*Prompt 1*.
Transcribe everything in the passage on rendering animal fat from "Unfortunately, the separated" down to "such as biodiesel.".
*Prompt 2*.
Answer these questions from the passage on rendering animal fat:
(a) Which contaminant is named as reducing the quality and yield of biodiesel production?
(b) What fat yield does dry rendering obtain?
(c) What temperature is given as an example for heating the feed stock in wet rendering?

*Supplied passage*.
──────
Unfortunately, the separated fat from the animal waste often comprises high amounts of contaminants, such as free fatty acid (FFA), which can reduce the quality and yield of biodiesel production. High FFA contents can cause saponification reactions during use of the biodiesel, making the use of oils with high FFA contents difficult. Obtaining high quality fat with a low FFA content is thus beneficial for applications such as biodiesel.

Conventional methods for fat extraction from animal by-products include dry rendering and wet rendering. During dry rendering, a feed stock of animal by-product is crushed and/or comminuted, and afterwards sterilized. The sterilized feed stock is then dried, and the fat is separated by pressing, obtaining a fat yield of less than 85% with a high FFA content. Moreover, dry rendering is generally energy inefficient, especially if heat is not recovered. Wet rendering is performed by optionally adding water to a feed stock, and subsequently heating the feed stock of animal by-product to relatively low temperatures, such as 90° C, followed by pressing to separate the solid from the liquid phase. After further treatment of the liquid phase, a separated fat fraction is obtained. The fat stream has an improved fat yield and lower FFA content compared to the fat stream obtained by dry rendering, but improvements are still required for optimal use as e.g. to produce biodiesel.
──────
*Dataset*.
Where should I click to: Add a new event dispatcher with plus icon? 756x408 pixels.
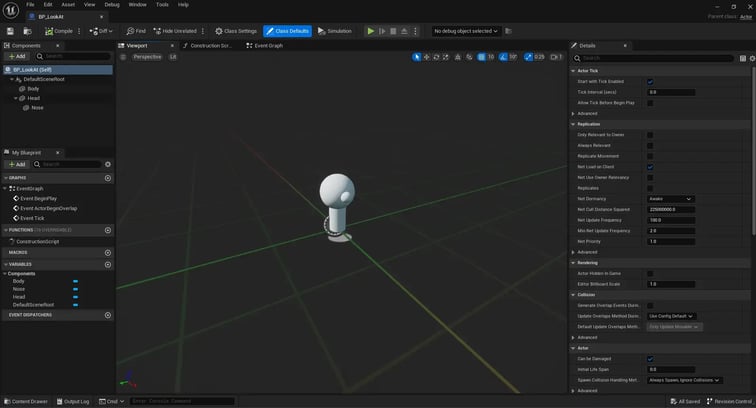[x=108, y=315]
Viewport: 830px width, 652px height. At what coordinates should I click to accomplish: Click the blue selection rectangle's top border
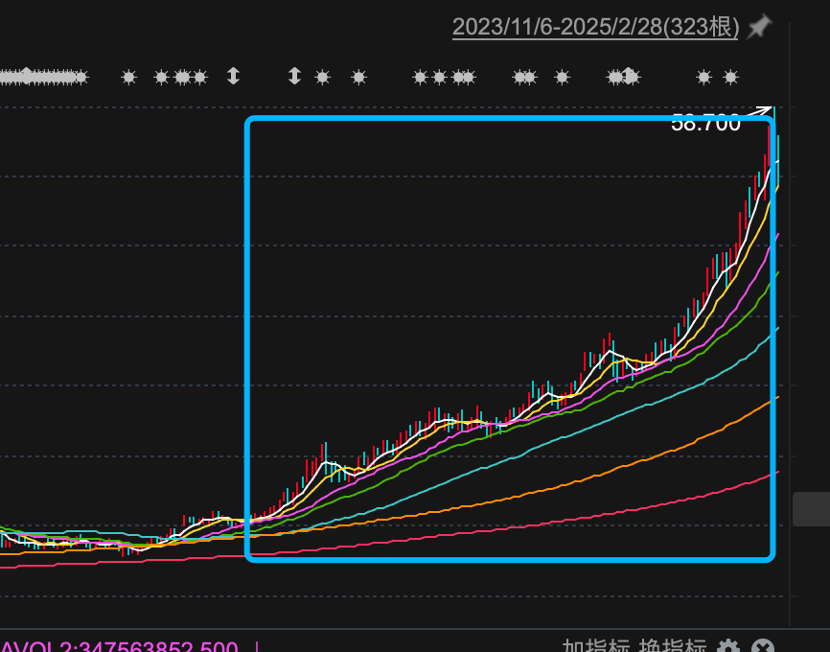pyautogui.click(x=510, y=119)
──────
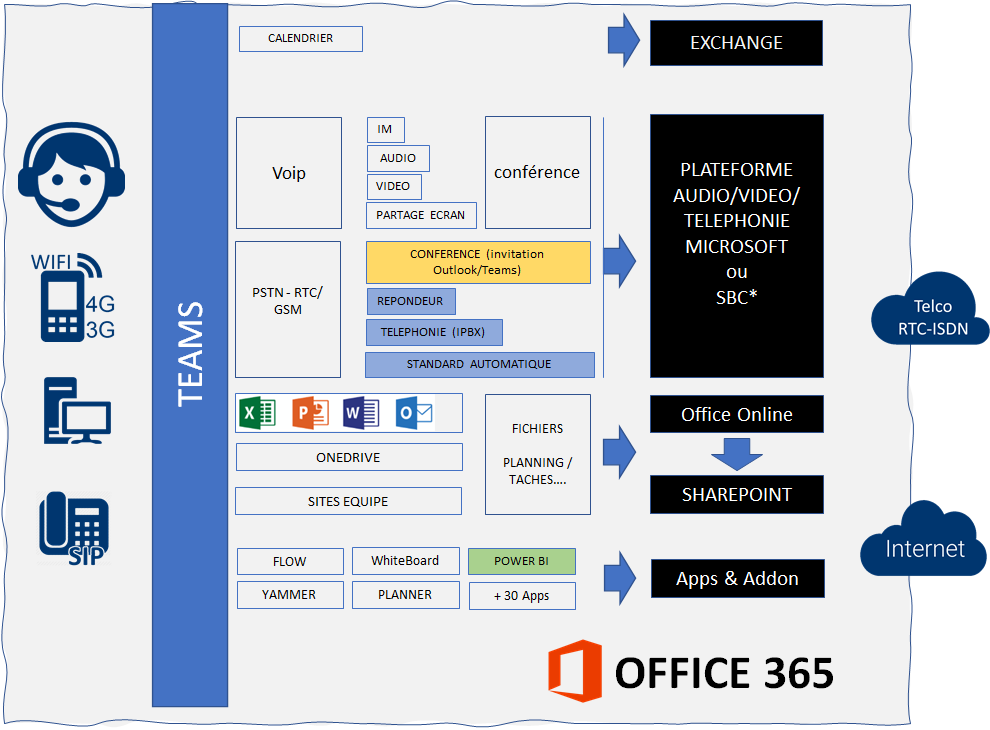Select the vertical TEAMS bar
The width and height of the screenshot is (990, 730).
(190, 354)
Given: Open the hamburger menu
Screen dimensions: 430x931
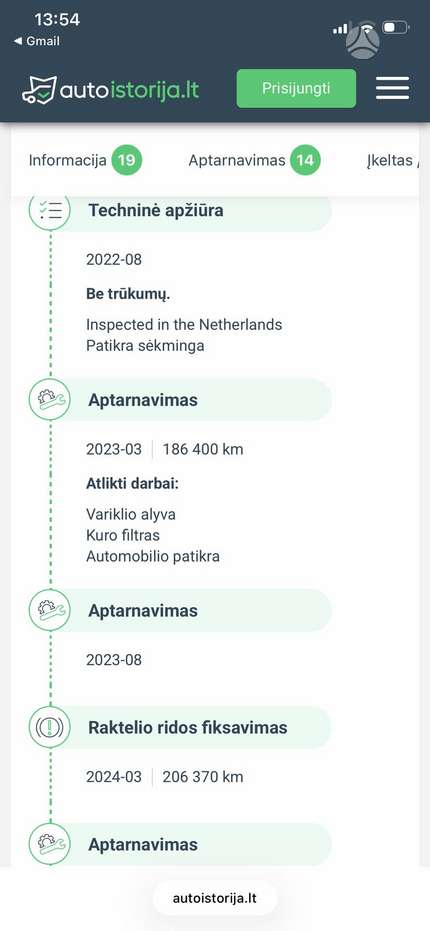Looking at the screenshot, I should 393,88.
──────
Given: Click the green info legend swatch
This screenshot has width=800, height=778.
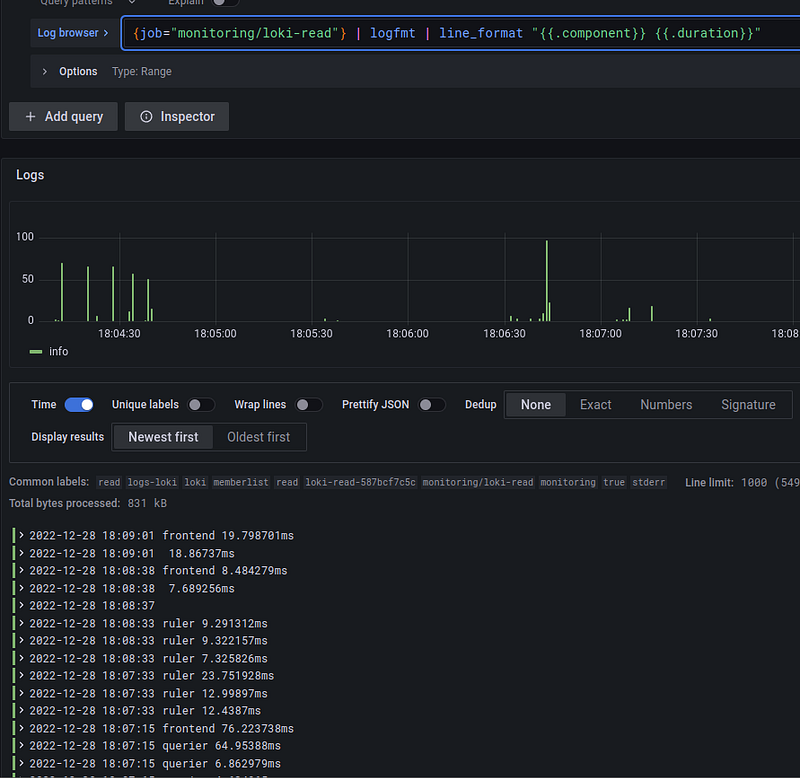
──────
*Written answer 1*.
Unfortunately, the separated fat from the animal waste often comprises high amounts of contaminants, such as free fatty acid (FFA), which can reduce the quality and yield of biodiesel production. High FFA contents can cause saponification reactions during use of the biodiesel, making the use of oils with high FFA contents difficult. Obtaining high quality fat with a low FFA content is thus beneficial for applications such as biodiesel.

*Written answer 2*.
(a) Free fatty acid (FFA)
(b) Less than 85%
(c) 90° C